··· Data for this exercise

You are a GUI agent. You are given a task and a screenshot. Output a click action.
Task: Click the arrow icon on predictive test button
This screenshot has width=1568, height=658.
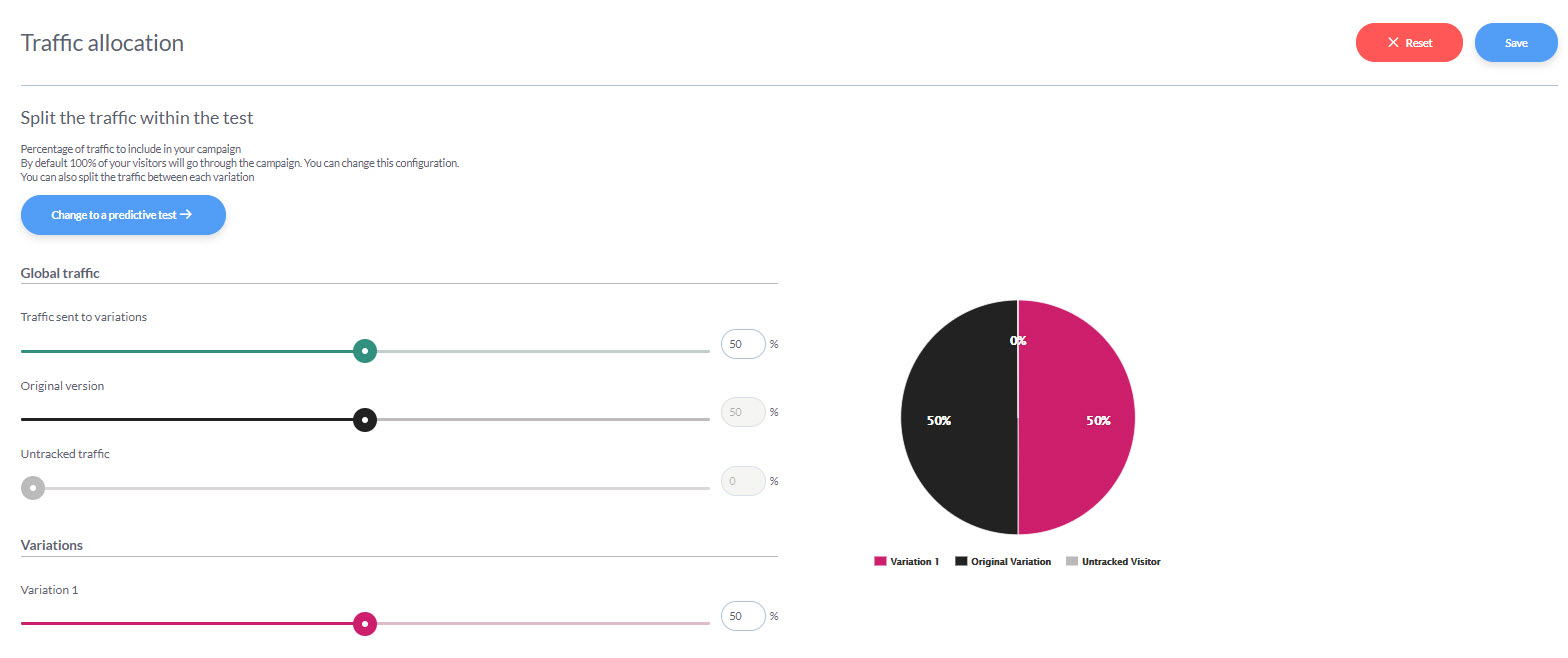[x=186, y=215]
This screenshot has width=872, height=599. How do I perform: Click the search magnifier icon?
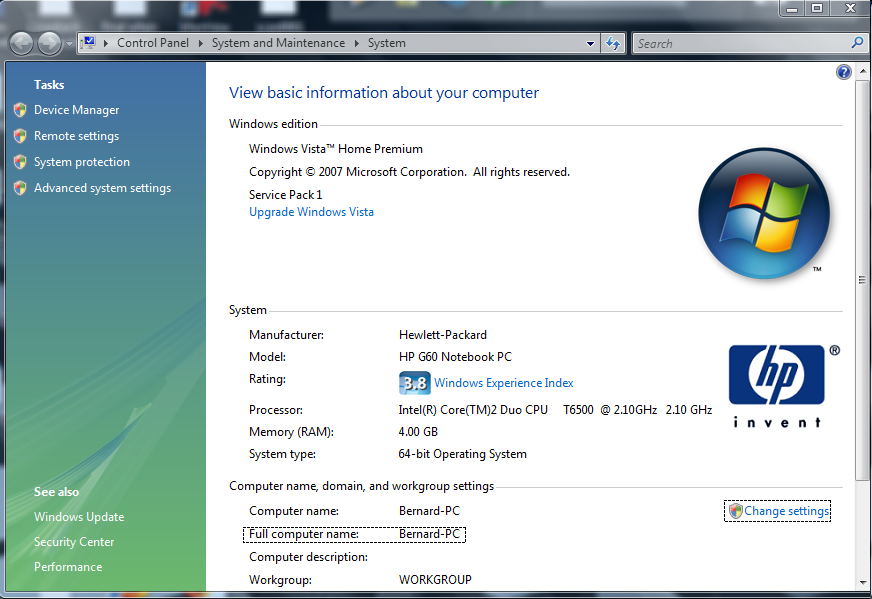tap(857, 43)
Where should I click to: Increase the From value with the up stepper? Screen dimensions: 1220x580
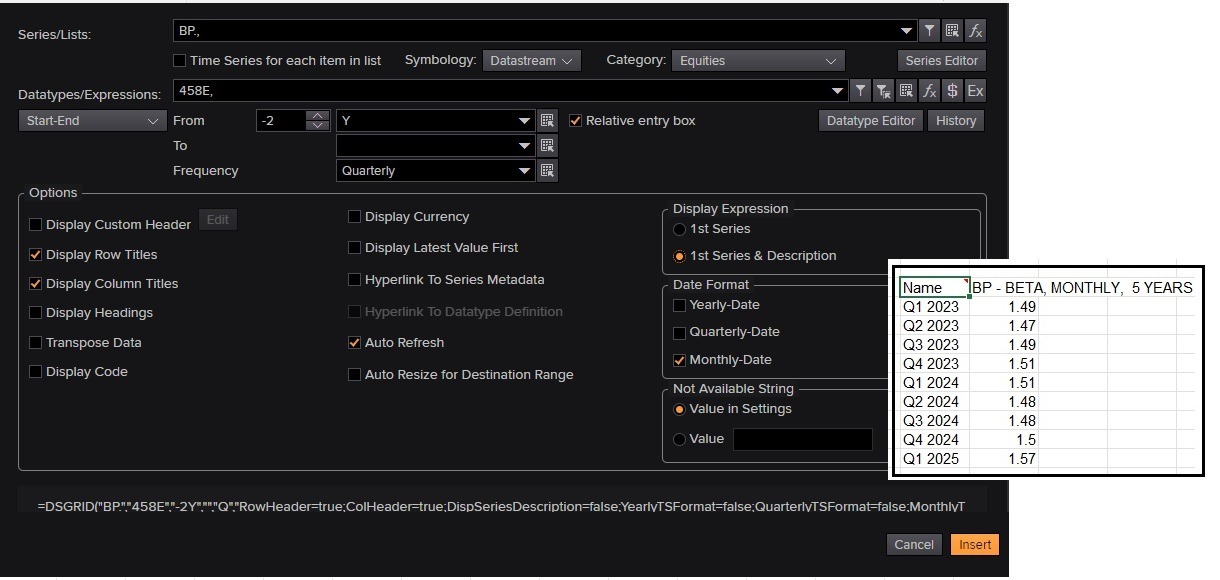coord(318,116)
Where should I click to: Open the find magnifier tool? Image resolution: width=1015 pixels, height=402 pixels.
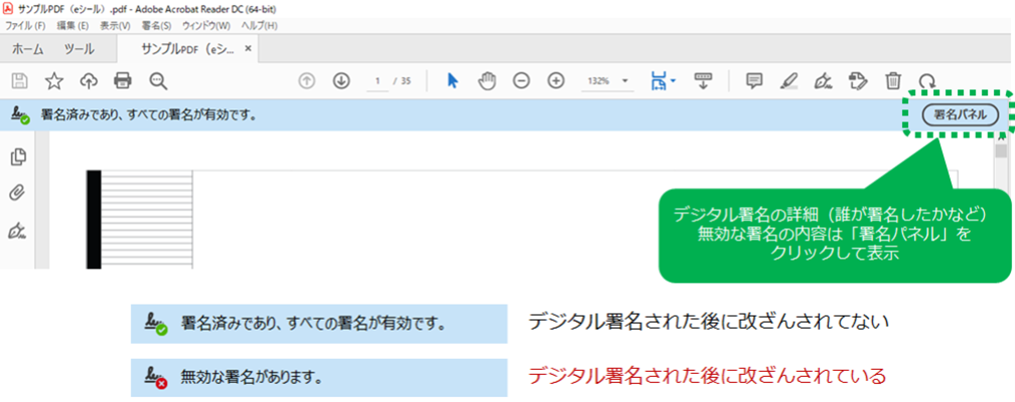point(157,81)
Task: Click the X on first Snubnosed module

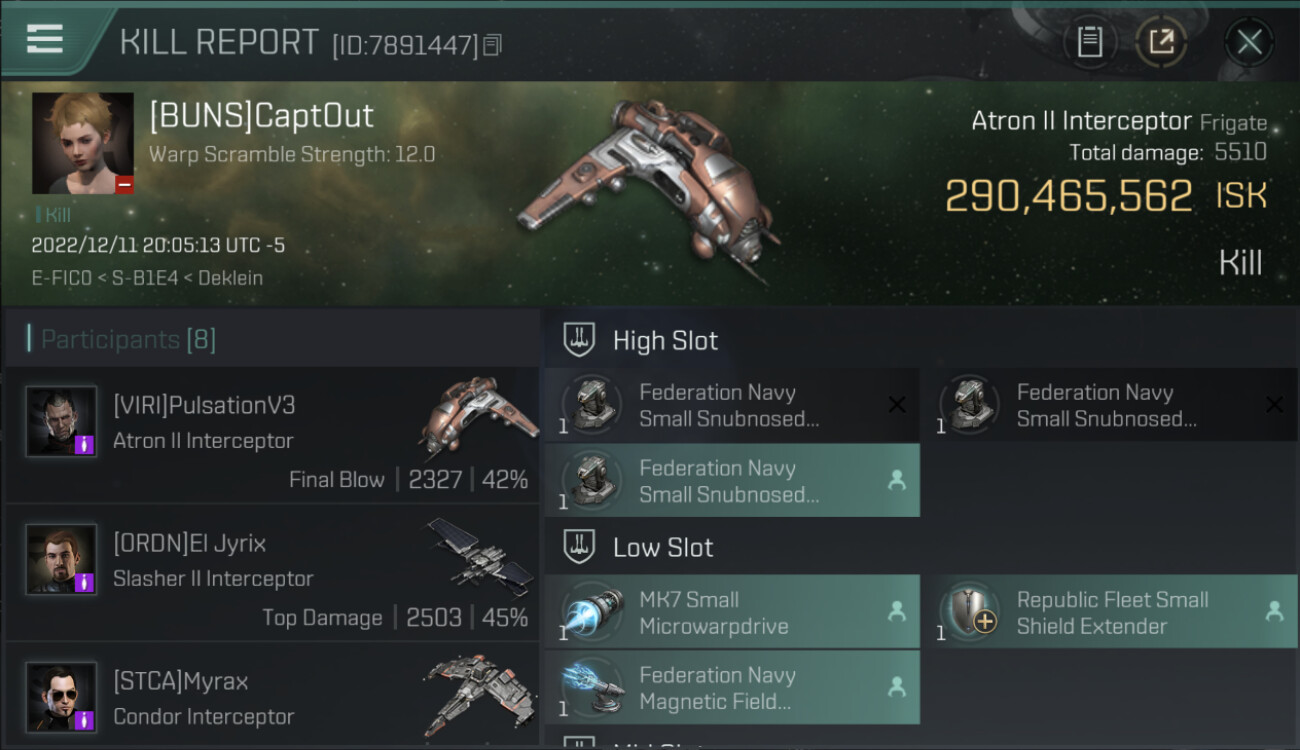Action: tap(897, 404)
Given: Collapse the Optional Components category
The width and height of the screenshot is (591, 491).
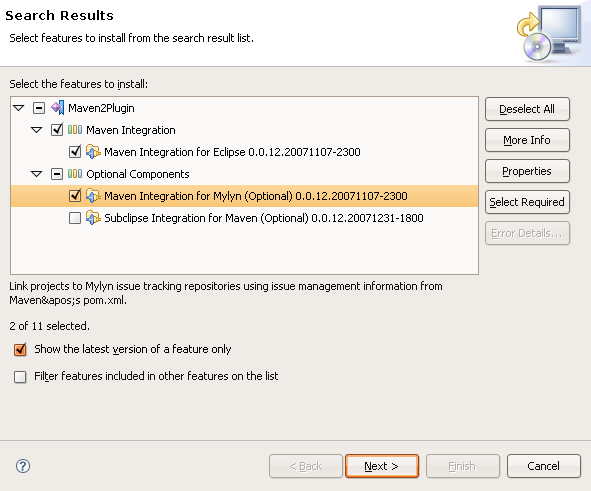Looking at the screenshot, I should 37,174.
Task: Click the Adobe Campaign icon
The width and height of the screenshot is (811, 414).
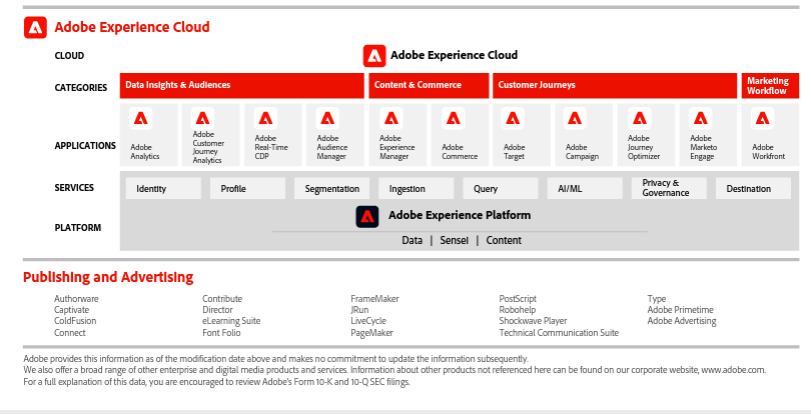Action: 576,119
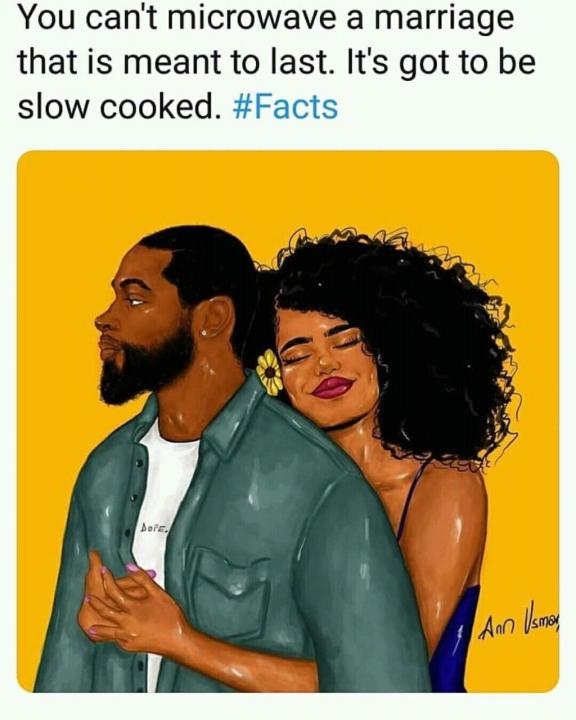This screenshot has width=576, height=720.
Task: Open the #Facts hashtag link
Action: tap(286, 107)
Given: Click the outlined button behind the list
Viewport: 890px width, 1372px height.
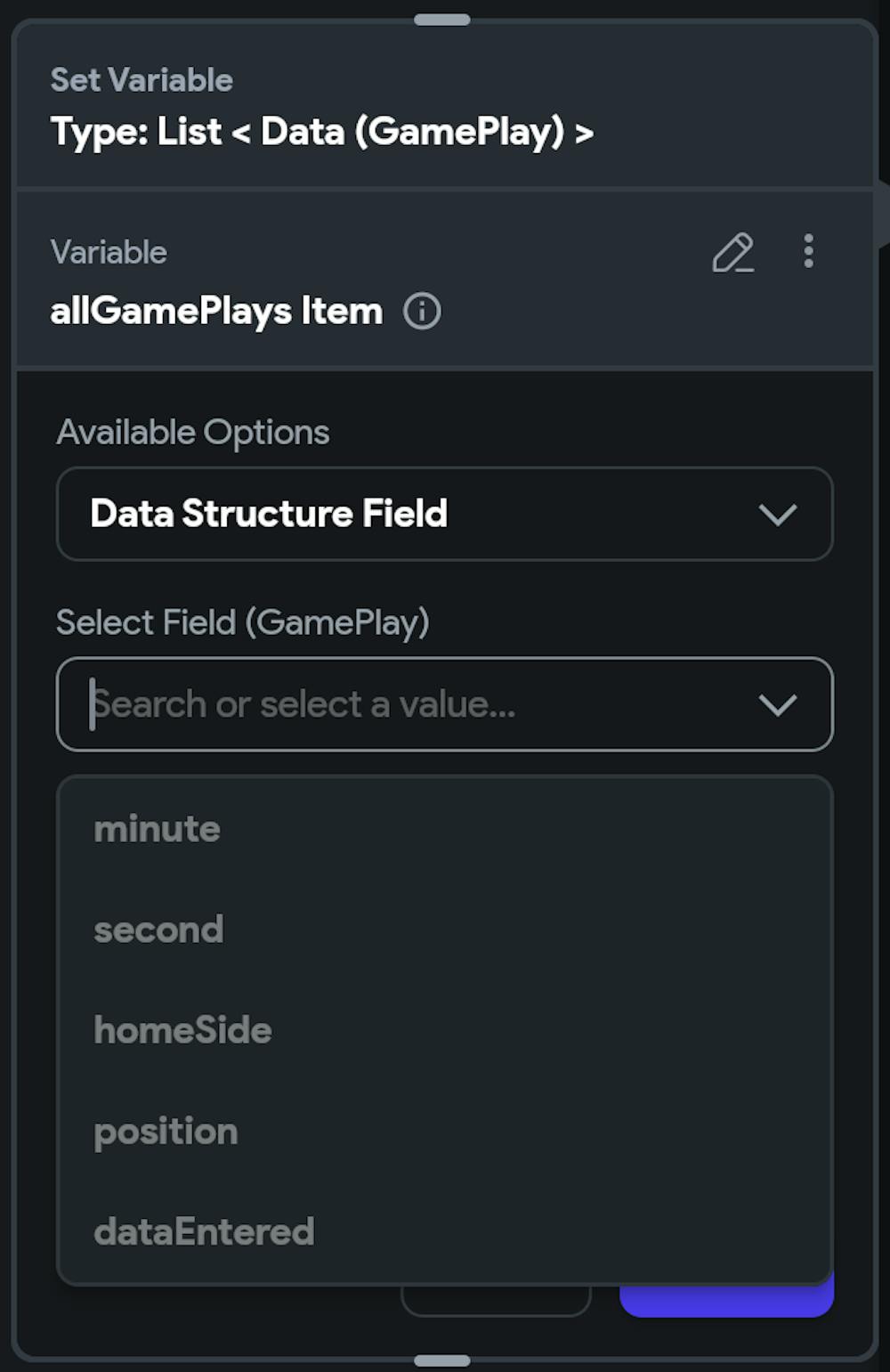Looking at the screenshot, I should pyautogui.click(x=496, y=1302).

······

• _Exercise prompt_:
Copy the records exactly. Skip the pictures.

• _Exercise solution_:
You are a GUI agent. You are given a task and a screenshot. Output a click action.
Task: Click the arrow icon on predictive test button
This screenshot has width=1568, height=658.
[x=186, y=215]
This screenshot has width=872, height=599. How do I perform: Click the search magnifier icon?
tap(857, 43)
Where should I click to: Increase the From value with the up stepper? Screen dimensions: 1220x580
coord(318,116)
Where should I click to: Open the find magnifier tool? Image resolution: width=1015 pixels, height=402 pixels.
point(157,81)
Task: Click the X on first Snubnosed module

Action: tap(897, 404)
Given: Collapse the Optional Components category
The width and height of the screenshot is (591, 491).
Looking at the screenshot, I should 37,174.
Task: Click the Adobe Campaign icon
The width and height of the screenshot is (811, 414).
Action: 576,119
This screenshot has width=576, height=720.
Task: Open the #Facts hashtag link
Action: tap(286, 107)
Given: Click the outlined button behind the list
Viewport: 890px width, 1372px height.
Looking at the screenshot, I should pyautogui.click(x=496, y=1302).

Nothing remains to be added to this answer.